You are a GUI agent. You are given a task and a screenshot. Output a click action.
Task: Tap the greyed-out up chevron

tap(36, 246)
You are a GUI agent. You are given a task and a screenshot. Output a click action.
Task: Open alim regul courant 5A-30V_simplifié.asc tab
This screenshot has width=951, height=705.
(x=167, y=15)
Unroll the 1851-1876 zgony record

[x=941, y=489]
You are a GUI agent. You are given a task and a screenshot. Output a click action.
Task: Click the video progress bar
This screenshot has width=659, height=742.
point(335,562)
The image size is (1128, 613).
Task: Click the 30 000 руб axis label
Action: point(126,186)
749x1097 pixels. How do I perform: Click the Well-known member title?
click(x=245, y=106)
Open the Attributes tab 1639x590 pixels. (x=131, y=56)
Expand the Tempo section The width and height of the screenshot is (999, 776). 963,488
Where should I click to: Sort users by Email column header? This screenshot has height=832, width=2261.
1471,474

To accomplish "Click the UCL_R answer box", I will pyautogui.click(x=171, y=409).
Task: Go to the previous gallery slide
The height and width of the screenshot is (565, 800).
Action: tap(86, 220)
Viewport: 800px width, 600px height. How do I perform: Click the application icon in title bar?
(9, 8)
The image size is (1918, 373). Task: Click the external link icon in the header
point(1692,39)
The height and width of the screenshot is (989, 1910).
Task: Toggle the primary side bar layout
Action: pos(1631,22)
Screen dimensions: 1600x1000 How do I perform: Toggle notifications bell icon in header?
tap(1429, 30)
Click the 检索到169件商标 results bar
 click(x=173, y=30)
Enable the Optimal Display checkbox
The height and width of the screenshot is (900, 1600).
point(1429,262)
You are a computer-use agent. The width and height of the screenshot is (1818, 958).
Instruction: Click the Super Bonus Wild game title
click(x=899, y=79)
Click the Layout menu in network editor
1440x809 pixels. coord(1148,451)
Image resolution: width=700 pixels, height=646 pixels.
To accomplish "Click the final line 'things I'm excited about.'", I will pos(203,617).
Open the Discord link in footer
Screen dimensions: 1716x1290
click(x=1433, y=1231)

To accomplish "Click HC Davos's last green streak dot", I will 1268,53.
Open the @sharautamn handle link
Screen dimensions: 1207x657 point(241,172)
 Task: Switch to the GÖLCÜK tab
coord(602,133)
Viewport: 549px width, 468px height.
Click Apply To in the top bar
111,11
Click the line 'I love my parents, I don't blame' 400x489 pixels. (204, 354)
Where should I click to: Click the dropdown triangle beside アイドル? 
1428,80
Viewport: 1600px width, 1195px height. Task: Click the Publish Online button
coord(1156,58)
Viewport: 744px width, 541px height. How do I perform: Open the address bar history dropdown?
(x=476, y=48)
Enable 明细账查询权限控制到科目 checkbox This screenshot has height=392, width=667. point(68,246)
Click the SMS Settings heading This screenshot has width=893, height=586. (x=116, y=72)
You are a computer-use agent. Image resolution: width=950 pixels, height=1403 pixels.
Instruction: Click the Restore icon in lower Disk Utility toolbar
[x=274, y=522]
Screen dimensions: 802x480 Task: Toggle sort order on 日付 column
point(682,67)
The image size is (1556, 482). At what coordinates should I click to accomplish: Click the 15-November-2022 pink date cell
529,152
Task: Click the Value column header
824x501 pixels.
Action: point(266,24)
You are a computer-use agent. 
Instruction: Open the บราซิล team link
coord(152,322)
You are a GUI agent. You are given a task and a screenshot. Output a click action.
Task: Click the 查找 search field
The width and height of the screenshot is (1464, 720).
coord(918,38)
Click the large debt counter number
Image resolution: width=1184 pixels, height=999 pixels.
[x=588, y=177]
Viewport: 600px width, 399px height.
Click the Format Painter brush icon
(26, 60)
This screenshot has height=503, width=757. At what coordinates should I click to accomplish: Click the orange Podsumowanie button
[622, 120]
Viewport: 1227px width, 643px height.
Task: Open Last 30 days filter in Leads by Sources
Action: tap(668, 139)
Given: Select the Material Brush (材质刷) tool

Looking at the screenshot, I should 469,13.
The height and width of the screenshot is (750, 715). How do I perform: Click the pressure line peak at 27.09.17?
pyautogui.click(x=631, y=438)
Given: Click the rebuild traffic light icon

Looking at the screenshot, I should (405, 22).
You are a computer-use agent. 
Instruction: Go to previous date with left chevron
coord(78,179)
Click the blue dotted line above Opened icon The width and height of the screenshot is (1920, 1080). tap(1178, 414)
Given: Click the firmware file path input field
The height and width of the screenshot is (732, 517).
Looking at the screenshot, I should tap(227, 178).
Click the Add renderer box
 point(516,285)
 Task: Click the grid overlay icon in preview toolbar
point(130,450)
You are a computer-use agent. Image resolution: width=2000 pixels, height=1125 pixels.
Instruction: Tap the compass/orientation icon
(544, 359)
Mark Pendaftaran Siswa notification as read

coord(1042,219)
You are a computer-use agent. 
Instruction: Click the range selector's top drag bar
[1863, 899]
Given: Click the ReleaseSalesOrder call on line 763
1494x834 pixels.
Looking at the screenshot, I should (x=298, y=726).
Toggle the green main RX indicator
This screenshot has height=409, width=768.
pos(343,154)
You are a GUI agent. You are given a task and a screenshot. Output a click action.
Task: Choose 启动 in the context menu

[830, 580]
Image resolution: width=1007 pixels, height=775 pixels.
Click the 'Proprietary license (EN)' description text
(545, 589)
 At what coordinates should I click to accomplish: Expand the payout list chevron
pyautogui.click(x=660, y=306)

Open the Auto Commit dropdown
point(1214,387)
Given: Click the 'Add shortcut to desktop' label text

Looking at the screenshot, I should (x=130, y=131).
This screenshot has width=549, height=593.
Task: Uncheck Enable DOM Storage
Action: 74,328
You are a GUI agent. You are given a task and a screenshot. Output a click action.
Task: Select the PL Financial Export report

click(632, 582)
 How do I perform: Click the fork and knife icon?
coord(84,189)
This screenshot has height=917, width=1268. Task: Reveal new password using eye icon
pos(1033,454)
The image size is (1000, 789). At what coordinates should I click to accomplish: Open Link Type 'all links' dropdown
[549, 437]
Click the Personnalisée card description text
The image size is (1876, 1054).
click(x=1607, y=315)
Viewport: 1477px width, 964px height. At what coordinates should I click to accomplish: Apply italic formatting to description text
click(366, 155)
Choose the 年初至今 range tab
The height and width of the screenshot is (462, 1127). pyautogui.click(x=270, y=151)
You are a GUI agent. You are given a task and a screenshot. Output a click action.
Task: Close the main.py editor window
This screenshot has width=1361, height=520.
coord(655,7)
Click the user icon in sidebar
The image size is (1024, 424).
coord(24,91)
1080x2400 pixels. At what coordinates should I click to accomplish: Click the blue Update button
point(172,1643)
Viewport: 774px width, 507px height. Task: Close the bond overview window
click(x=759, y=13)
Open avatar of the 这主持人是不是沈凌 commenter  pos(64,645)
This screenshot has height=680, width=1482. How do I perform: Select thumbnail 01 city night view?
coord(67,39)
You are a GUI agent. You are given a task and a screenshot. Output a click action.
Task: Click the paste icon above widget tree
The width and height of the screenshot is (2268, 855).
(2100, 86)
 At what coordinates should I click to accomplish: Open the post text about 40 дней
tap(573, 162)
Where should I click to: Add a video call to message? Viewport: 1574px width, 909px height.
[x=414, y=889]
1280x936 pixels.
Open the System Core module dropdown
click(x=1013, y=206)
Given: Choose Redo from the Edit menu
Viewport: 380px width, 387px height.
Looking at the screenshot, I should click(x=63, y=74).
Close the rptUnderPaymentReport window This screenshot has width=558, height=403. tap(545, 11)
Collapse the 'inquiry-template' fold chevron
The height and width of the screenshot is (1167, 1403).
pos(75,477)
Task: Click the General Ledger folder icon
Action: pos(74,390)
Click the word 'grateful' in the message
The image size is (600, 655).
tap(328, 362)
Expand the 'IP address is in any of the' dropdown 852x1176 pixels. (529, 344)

- WHAT YOU WILL DO
In full and without error, transcribe each of the entries.

- ANSWER SPACE
You are a GUI agent. You are given a task and a screenshot. Output a click action.
Task: Tap the greyed-out up chevron

tap(36, 246)
You are a GUI agent. You are given a task and a screenshot. Output a click action.
Task: Open alim regul courant 5A-30V_simplifié.asc tab
This screenshot has width=951, height=705.
(x=167, y=15)
Unroll the 1851-1876 zgony record

[x=941, y=489]
You are a GUI agent. You are given a task and a screenshot. Output a click action.
Task: Click the video progress bar
This screenshot has width=659, height=742.
point(335,562)
The image size is (1128, 613).
Task: Click the 30 000 руб axis label
Action: point(126,186)
749x1097 pixels. How do I perform: Click the Well-known member title?
click(x=245, y=106)
Open the Attributes tab 1639x590 pixels. (x=131, y=56)
Expand the Tempo section The width and height of the screenshot is (999, 776). 963,488
Where should I click to: Sort users by Email column header? This screenshot has height=832, width=2261.
1471,474

To accomplish "Click the UCL_R answer box", I will pyautogui.click(x=171, y=409).
Task: Go to the previous gallery slide
The height and width of the screenshot is (565, 800).
Action: tap(86, 220)
Viewport: 800px width, 600px height. How do I perform: Click the application icon in title bar?
(9, 8)
The image size is (1918, 373). Task: Click the external link icon in the header
point(1692,39)
The height and width of the screenshot is (989, 1910).
Task: Toggle the primary side bar layout
Action: pos(1631,22)
Screen dimensions: 1600x1000 How do I perform: Toggle notifications bell icon in header?
tap(1429, 30)
Click the 检索到169件商标 results bar
 click(x=173, y=30)
Enable the Optimal Display checkbox
The height and width of the screenshot is (900, 1600).
point(1429,262)
You are a computer-use agent. The width and height of the screenshot is (1818, 958).
Instruction: Click the Super Bonus Wild game title
click(x=899, y=79)
Click the Layout menu in network editor
1440x809 pixels. coord(1148,451)
Image resolution: width=700 pixels, height=646 pixels.
To accomplish "Click the final line 'things I'm excited about.'", I will pos(203,617).
Open the Discord link in footer
Screen dimensions: 1716x1290
click(x=1433, y=1231)

To accomplish "Click HC Davos's last green streak dot", I will 1268,53.
Open the @sharautamn handle link
Screen dimensions: 1207x657 point(241,172)
 Task: Switch to the GÖLCÜK tab
coord(602,133)
Viewport: 549px width, 468px height.
Click Apply To in the top bar
111,11
Click the line 'I love my parents, I don't blame' 400x489 pixels. (204, 354)
Where should I click to: Click the dropdown triangle beside アイドル? 
1428,80
Viewport: 1600px width, 1195px height. Task: Click the Publish Online button
coord(1156,58)
Viewport: 744px width, 541px height. How do I perform: Open the address bar history dropdown?
(x=476, y=48)
Enable 明细账查询权限控制到科目 checkbox This screenshot has height=392, width=667. point(68,246)
Click the SMS Settings heading This screenshot has width=893, height=586. (x=116, y=72)
You are a computer-use agent. Image resolution: width=950 pixels, height=1403 pixels.
Instruction: Click the Restore icon in lower Disk Utility toolbar
[x=274, y=522]
Screen dimensions: 802x480 Task: Toggle sort order on 日付 column
point(682,67)
The image size is (1556, 482). At what coordinates should I click to accomplish: Click the 15-November-2022 pink date cell
529,152
Task: Click the Value column header
824x501 pixels.
Action: point(266,24)
You are a computer-use agent. 
Instruction: Open the บราซิล team link
coord(152,322)
You are a GUI agent. You are given a task and a screenshot. Output a click action.
Task: Click the 查找 search field
The width and height of the screenshot is (1464, 720).
coord(918,38)
Click the large debt counter number
Image resolution: width=1184 pixels, height=999 pixels.
[x=588, y=177]
Viewport: 600px width, 399px height.
Click the Format Painter brush icon
(26, 60)
This screenshot has height=503, width=757. At what coordinates should I click to accomplish: Click the orange Podsumowanie button
[622, 120]
Viewport: 1227px width, 643px height.
Task: Open Last 30 days filter in Leads by Sources
Action: tap(668, 139)
Given: Select the Material Brush (材质刷) tool

Looking at the screenshot, I should 469,13.
The height and width of the screenshot is (750, 715). How do I perform: Click the pressure line peak at 27.09.17?
pyautogui.click(x=631, y=438)
Given: Click the rebuild traffic light icon

Looking at the screenshot, I should (405, 22).
You are a computer-use agent. 
Instruction: Go to previous date with left chevron
coord(78,179)
Click the blue dotted line above Opened icon The width and height of the screenshot is (1920, 1080). tap(1178, 414)
Given: Click the firmware file path input field
The height and width of the screenshot is (732, 517).
Looking at the screenshot, I should tap(227, 178).
Click the Add renderer box
 point(516,285)
 Task: Click the grid overlay icon in preview toolbar
point(130,450)
You are a computer-use agent. Image resolution: width=2000 pixels, height=1125 pixels.
Instruction: Tap the compass/orientation icon
(544, 359)
Mark Pendaftaran Siswa notification as read

coord(1042,219)
You are a computer-use agent. 
Instruction: Click the range selector's top drag bar
[1863, 899]
Given: Click the ReleaseSalesOrder call on line 763
1494x834 pixels.
Looking at the screenshot, I should (x=298, y=726).
Toggle the green main RX indicator
This screenshot has height=409, width=768.
pos(343,154)
You are a GUI agent. You are given a task and a screenshot. Output a click action.
Task: Choose 启动 in the context menu

[830, 580]
Image resolution: width=1007 pixels, height=775 pixels.
Click the 'Proprietary license (EN)' description text
(545, 589)
 At what coordinates should I click to accomplish: Expand the payout list chevron
pyautogui.click(x=660, y=306)

Open the Auto Commit dropdown
point(1214,387)
Given: Click the 'Add shortcut to desktop' label text

Looking at the screenshot, I should (x=130, y=131).
This screenshot has width=549, height=593.
Task: Uncheck Enable DOM Storage
Action: 74,328
You are a GUI agent. You are given a task and a screenshot. Output a click action.
Task: Select the PL Financial Export report

click(632, 582)
 How do I perform: Click the fork and knife icon?
coord(84,189)
This screenshot has height=917, width=1268. Task: Reveal new password using eye icon
pos(1033,454)
The image size is (1000, 789). At what coordinates should I click to accomplish: Open Link Type 'all links' dropdown
[549, 437]
Click the Personnalisée card description text
The image size is (1876, 1054).
click(x=1607, y=315)
Viewport: 1477px width, 964px height. At what coordinates should I click to accomplish: Apply italic formatting to description text
click(366, 155)
Choose the 年初至今 range tab
The height and width of the screenshot is (462, 1127). pyautogui.click(x=270, y=151)
You are a GUI agent. You are given a task and a screenshot. Output a click action.
Task: Close the main.py editor window
This screenshot has width=1361, height=520.
coord(655,7)
Click the user icon in sidebar
The image size is (1024, 424).
coord(24,91)
1080x2400 pixels. At what coordinates should I click to accomplish: Click the blue Update button
point(172,1643)
Viewport: 774px width, 507px height. Task: Close the bond overview window
click(x=759, y=13)
Open avatar of the 这主持人是不是沈凌 commenter  pos(64,645)
This screenshot has height=680, width=1482. How do I perform: Select thumbnail 01 city night view?
coord(67,39)
You are a GUI agent. You are given a task and a screenshot. Output a click action.
Task: Click the paste icon above widget tree
The width and height of the screenshot is (2268, 855).
(2100, 86)
 At what coordinates should I click to accomplish: Open the post text about 40 дней
tap(573, 162)
Where should I click to: Add a video call to message? Viewport: 1574px width, 909px height.
[x=414, y=889]
1280x936 pixels.
Open the System Core module dropdown
click(x=1013, y=206)
Given: Choose Redo from the Edit menu
Viewport: 380px width, 387px height.
Looking at the screenshot, I should click(x=63, y=74).
Close the rptUnderPaymentReport window This screenshot has width=558, height=403. tap(545, 11)
Collapse the 'inquiry-template' fold chevron
The height and width of the screenshot is (1167, 1403).
pos(75,477)
Task: Click the General Ledger folder icon
Action: pos(74,390)
Click the word 'grateful' in the message
The image size is (600, 655).
tap(328, 362)
Expand the 'IP address is in any of the' dropdown 852x1176 pixels. (529, 344)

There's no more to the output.